Saved data entries:
######
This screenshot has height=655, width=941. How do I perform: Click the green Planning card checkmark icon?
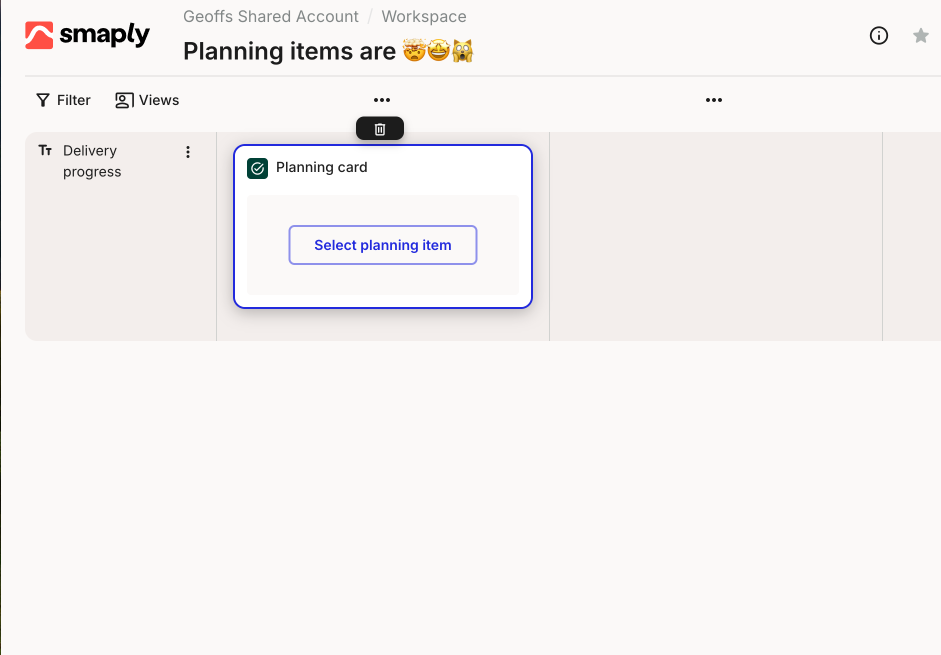257,168
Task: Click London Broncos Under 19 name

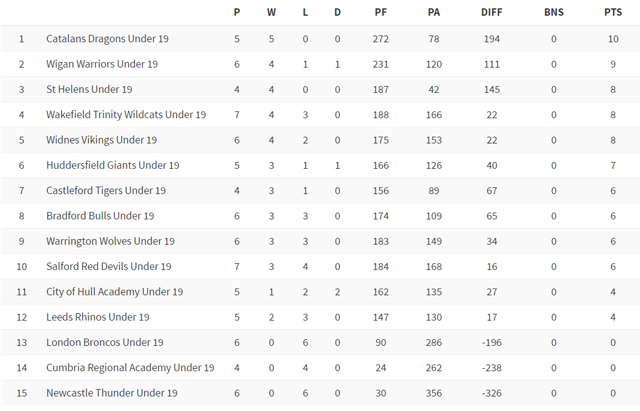Action: pos(105,342)
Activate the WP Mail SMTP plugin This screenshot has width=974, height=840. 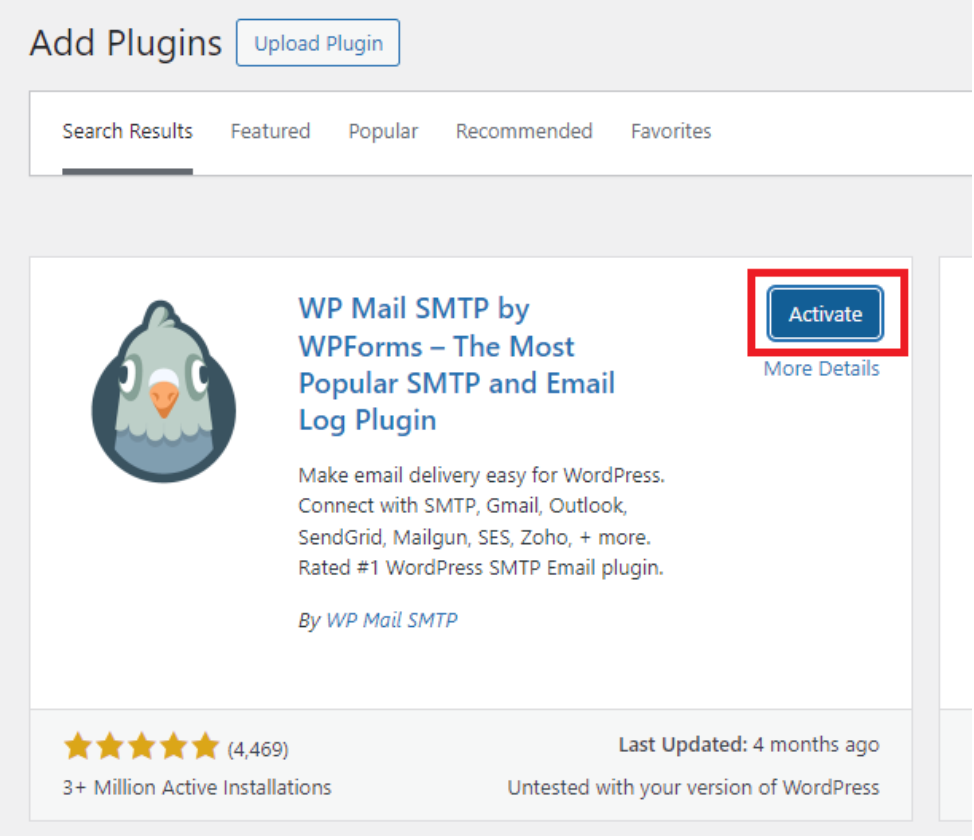point(826,314)
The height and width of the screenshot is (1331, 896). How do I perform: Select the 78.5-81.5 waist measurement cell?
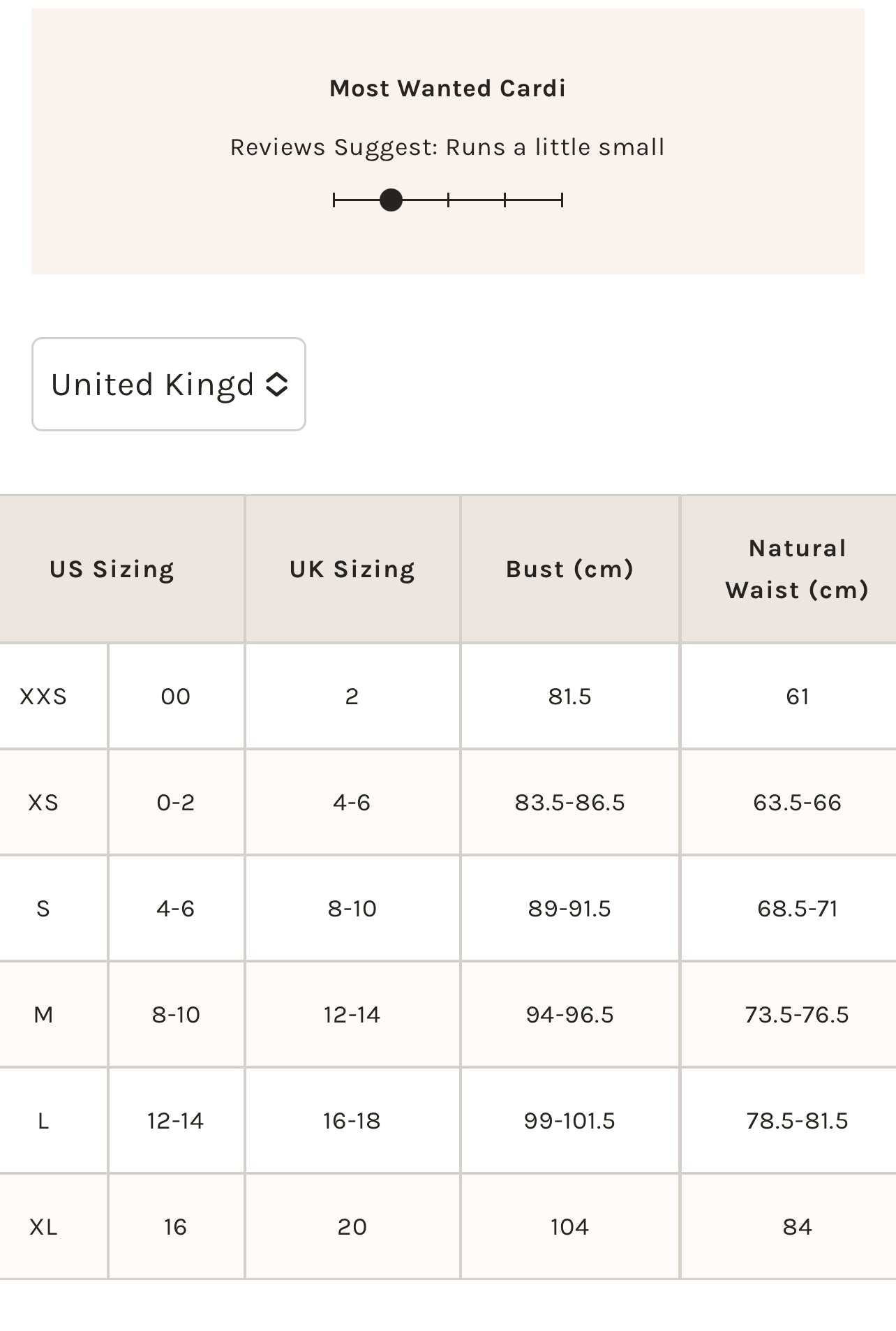tap(797, 1121)
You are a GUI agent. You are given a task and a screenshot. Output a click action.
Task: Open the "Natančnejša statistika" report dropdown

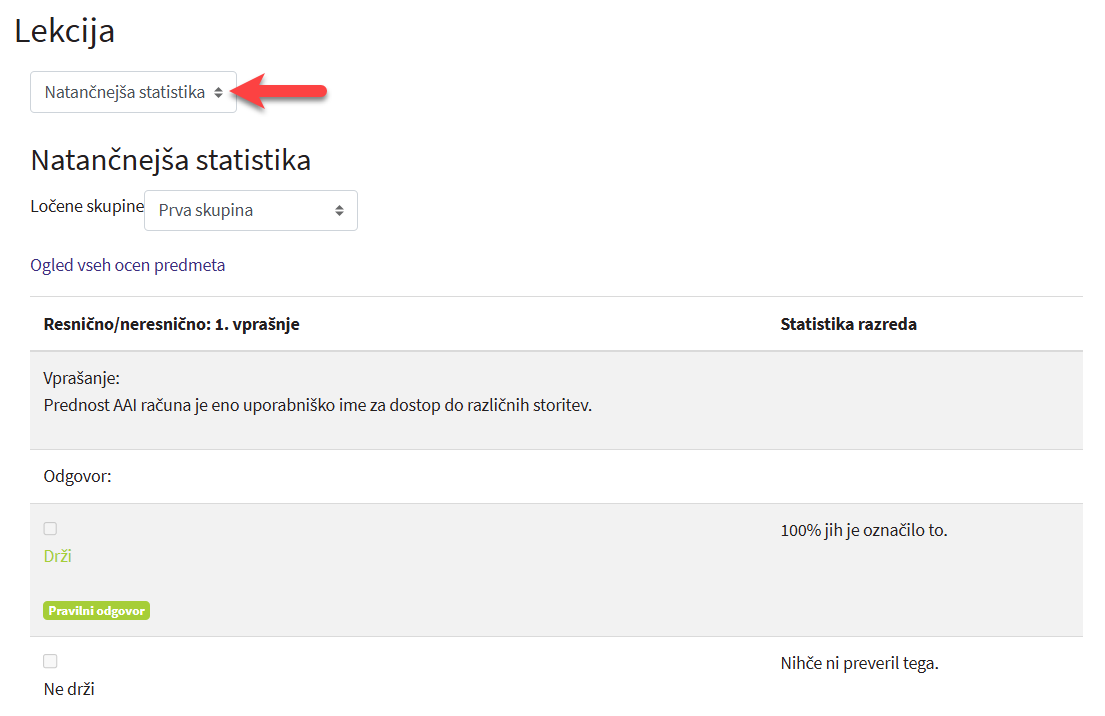click(x=133, y=92)
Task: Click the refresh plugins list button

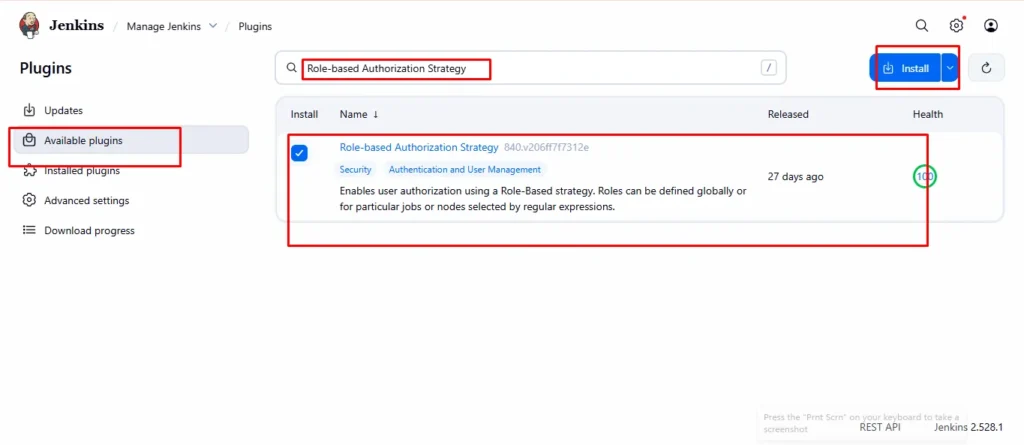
######
◆ **TASK BRIEF**
Only the lines from the one containing "The height and" through the final line of the data should be given again, exactly and without pictures.

◆ **RESPONSE AREA**
The height and width of the screenshot is (1331, 896). How do I perform: Select the 78.5-81.5 waist measurement cell?
tap(797, 1121)
You are a GUI agent. You are given a task and a screenshot. Output a click action.
Task: Open the "Natančnejša statistika" report dropdown

click(x=133, y=92)
Task: Click the refresh plugins list button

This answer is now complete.